─── Input rows ───

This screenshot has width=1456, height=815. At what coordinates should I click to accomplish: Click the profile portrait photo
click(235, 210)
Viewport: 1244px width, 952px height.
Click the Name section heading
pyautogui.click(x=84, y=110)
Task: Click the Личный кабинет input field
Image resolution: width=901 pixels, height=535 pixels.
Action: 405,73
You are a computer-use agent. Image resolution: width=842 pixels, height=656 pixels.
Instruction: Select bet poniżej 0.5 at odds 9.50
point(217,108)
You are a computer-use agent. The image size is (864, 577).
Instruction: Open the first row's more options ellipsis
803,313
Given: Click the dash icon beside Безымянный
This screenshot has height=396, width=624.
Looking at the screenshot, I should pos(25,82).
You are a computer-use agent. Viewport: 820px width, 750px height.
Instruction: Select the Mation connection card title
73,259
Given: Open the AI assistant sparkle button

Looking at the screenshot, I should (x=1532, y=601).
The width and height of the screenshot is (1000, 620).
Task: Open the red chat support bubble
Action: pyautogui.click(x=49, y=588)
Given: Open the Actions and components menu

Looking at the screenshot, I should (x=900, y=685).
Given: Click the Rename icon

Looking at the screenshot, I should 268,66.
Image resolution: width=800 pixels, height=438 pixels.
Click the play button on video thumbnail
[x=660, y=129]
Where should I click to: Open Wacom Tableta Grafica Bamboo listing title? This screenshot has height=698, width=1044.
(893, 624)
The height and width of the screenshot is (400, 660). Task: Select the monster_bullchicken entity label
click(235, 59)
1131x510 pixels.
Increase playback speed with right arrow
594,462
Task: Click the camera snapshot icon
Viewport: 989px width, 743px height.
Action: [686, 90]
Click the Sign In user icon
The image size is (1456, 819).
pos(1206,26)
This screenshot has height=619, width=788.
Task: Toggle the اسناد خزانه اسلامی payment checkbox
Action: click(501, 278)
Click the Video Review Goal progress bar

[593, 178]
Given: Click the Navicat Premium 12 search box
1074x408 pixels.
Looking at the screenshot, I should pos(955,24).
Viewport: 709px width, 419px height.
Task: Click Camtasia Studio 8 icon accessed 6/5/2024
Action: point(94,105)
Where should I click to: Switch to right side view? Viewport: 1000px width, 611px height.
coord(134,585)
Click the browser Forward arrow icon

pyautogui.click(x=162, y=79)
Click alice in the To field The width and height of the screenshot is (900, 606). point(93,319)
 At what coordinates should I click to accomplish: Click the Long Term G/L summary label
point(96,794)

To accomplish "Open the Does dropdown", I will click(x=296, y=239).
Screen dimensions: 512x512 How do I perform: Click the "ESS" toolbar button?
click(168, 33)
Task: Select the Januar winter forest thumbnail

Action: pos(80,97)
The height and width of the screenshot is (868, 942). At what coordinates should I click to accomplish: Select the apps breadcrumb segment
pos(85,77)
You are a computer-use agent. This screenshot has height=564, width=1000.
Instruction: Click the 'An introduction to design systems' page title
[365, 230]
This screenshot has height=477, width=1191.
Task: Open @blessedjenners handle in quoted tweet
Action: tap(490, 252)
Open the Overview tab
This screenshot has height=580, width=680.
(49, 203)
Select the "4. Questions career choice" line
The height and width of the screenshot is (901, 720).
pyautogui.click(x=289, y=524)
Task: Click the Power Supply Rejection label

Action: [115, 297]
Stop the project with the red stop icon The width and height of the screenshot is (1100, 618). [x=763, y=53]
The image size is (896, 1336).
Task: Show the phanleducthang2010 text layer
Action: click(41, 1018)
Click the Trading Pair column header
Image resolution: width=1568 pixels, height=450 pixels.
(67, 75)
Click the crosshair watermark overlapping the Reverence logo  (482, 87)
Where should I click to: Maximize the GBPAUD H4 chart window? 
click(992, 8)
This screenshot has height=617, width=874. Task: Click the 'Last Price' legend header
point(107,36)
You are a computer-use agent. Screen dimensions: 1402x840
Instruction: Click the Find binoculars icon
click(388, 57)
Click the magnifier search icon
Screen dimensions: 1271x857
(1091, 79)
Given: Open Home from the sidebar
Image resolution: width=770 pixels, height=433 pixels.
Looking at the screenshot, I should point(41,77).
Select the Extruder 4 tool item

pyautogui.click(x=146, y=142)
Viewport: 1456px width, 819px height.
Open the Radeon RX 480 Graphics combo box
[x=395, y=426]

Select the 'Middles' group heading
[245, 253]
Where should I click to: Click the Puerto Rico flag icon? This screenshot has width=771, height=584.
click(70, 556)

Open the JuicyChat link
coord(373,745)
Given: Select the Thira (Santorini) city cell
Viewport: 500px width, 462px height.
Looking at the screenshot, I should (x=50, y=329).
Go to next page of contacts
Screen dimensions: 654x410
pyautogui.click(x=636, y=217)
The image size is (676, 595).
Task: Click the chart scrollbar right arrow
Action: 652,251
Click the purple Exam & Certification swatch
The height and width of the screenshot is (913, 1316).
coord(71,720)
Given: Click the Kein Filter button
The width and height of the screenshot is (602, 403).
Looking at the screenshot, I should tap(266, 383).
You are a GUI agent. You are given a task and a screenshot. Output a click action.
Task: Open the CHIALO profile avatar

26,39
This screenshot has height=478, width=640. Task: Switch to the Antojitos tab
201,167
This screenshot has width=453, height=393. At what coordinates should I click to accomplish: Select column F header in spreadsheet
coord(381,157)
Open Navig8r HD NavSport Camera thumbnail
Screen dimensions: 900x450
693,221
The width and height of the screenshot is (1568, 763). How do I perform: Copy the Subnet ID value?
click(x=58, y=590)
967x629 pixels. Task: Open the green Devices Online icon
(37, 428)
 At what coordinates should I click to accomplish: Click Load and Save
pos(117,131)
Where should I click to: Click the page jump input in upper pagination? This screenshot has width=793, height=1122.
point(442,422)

───

Your instructions
Print the records above word for word, reproducing every line as it appears.

Task answer
This screenshot has width=1456, height=815. At what coordinates should I click to accomplish: Click the profile portrait photo
click(235, 210)
Viewport: 1244px width, 952px height.
Click the Name section heading
pyautogui.click(x=84, y=110)
Task: Click the Личный кабинет input field
Image resolution: width=901 pixels, height=535 pixels.
Action: 405,73
You are a computer-use agent. Image resolution: width=842 pixels, height=656 pixels.
Instruction: Select bet poniżej 0.5 at odds 9.50
point(217,108)
You are a computer-use agent. The image size is (864, 577).
Instruction: Open the first row's more options ellipsis
803,313
Given: Click the dash icon beside Безымянный
This screenshot has height=396, width=624.
Looking at the screenshot, I should pos(25,82).
You are a computer-use agent. Viewport: 820px width, 750px height.
Instruction: Select the Mation connection card title
73,259
Given: Open the AI assistant sparkle button

Looking at the screenshot, I should (x=1532, y=601).
The width and height of the screenshot is (1000, 620).
Task: Open the red chat support bubble
Action: pyautogui.click(x=49, y=588)
Given: Open the Actions and components menu

Looking at the screenshot, I should (x=900, y=685).
Given: Click the Rename icon

Looking at the screenshot, I should 268,66.
Image resolution: width=800 pixels, height=438 pixels.
Click the play button on video thumbnail
[x=660, y=129]
Where should I click to: Open Wacom Tableta Grafica Bamboo listing title? This screenshot has height=698, width=1044.
(893, 624)
The height and width of the screenshot is (400, 660). Task: Select the monster_bullchicken entity label
click(235, 59)
1131x510 pixels.
Increase playback speed with right arrow
594,462
Task: Click the camera snapshot icon
Viewport: 989px width, 743px height.
Action: [686, 90]
Click the Sign In user icon
The image size is (1456, 819).
pos(1206,26)
This screenshot has height=619, width=788.
Task: Toggle the اسناد خزانه اسلامی payment checkbox
Action: click(501, 278)
Click the Video Review Goal progress bar

[593, 178]
Given: Click the Navicat Premium 12 search box
1074x408 pixels.
Looking at the screenshot, I should pos(955,24).
Viewport: 709px width, 419px height.
Task: Click Camtasia Studio 8 icon accessed 6/5/2024
Action: point(94,105)
Where should I click to: Switch to right side view? Viewport: 1000px width, 611px height.
coord(134,585)
Click the browser Forward arrow icon

pyautogui.click(x=162, y=79)
Click alice in the To field The width and height of the screenshot is (900, 606). point(93,319)
 At what coordinates should I click to accomplish: Click the Long Term G/L summary label
point(96,794)

To accomplish "Open the Does dropdown", I will click(x=296, y=239).
Screen dimensions: 512x512 How do I perform: Click the "ESS" toolbar button?
click(168, 33)
Task: Select the Januar winter forest thumbnail

Action: pos(80,97)
The height and width of the screenshot is (868, 942). At what coordinates should I click to accomplish: Select the apps breadcrumb segment
pos(85,77)
You are a computer-use agent. This screenshot has height=564, width=1000.
Instruction: Click the 'An introduction to design systems' page title
[365, 230]
This screenshot has height=477, width=1191.
Task: Open @blessedjenners handle in quoted tweet
Action: tap(490, 252)
Open the Overview tab
This screenshot has height=580, width=680.
(49, 203)
Select the "4. Questions career choice" line
The height and width of the screenshot is (901, 720).
pyautogui.click(x=289, y=524)
Task: Click the Power Supply Rejection label

Action: [115, 297]
Stop the project with the red stop icon The width and height of the screenshot is (1100, 618). [x=763, y=53]
The image size is (896, 1336).
Task: Show the phanleducthang2010 text layer
Action: click(41, 1018)
Click the Trading Pair column header
Image resolution: width=1568 pixels, height=450 pixels.
(67, 75)
Click the crosshair watermark overlapping the Reverence logo  (482, 87)
Where should I click to: Maximize the GBPAUD H4 chart window? 
click(992, 8)
This screenshot has height=617, width=874. Task: Click the 'Last Price' legend header
point(107,36)
You are a computer-use agent. Screen dimensions: 1402x840
Instruction: Click the Find binoculars icon
click(388, 57)
Click the magnifier search icon
Screen dimensions: 1271x857
(1091, 79)
Given: Open Home from the sidebar
Image resolution: width=770 pixels, height=433 pixels.
Looking at the screenshot, I should point(41,77).
Select the Extruder 4 tool item

pyautogui.click(x=146, y=142)
Viewport: 1456px width, 819px height.
Open the Radeon RX 480 Graphics combo box
[x=395, y=426]

Select the 'Middles' group heading
[245, 253]
Where should I click to: Click the Puerto Rico flag icon? This screenshot has width=771, height=584.
click(70, 556)

Open the JuicyChat link
coord(373,745)
Given: Select the Thira (Santorini) city cell
Viewport: 500px width, 462px height.
Looking at the screenshot, I should (x=50, y=329).
Go to next page of contacts
Screen dimensions: 654x410
pyautogui.click(x=636, y=217)
The image size is (676, 595).
Task: Click the chart scrollbar right arrow
Action: 652,251
Click the purple Exam & Certification swatch
The height and width of the screenshot is (913, 1316).
coord(71,720)
Given: Click the Kein Filter button
The width and height of the screenshot is (602, 403).
Looking at the screenshot, I should tap(266, 383).
You are a GUI agent. You are given a task and a screenshot. Output a click action.
Task: Open the CHIALO profile avatar

26,39
This screenshot has height=478, width=640. Task: Switch to the Antojitos tab
201,167
This screenshot has width=453, height=393. At what coordinates should I click to accomplish: Select column F header in spreadsheet
coord(381,157)
Open Navig8r HD NavSport Camera thumbnail
Screen dimensions: 900x450
693,221
The width and height of the screenshot is (1568, 763). How do I perform: Copy the Subnet ID value?
click(x=58, y=590)
967x629 pixels. Task: Open the green Devices Online icon
(37, 428)
 At what coordinates should I click to accomplish: Click Load and Save
pos(117,131)
Where should I click to: Click the page jump input in upper pagination? This screenshot has width=793, height=1122.
point(442,422)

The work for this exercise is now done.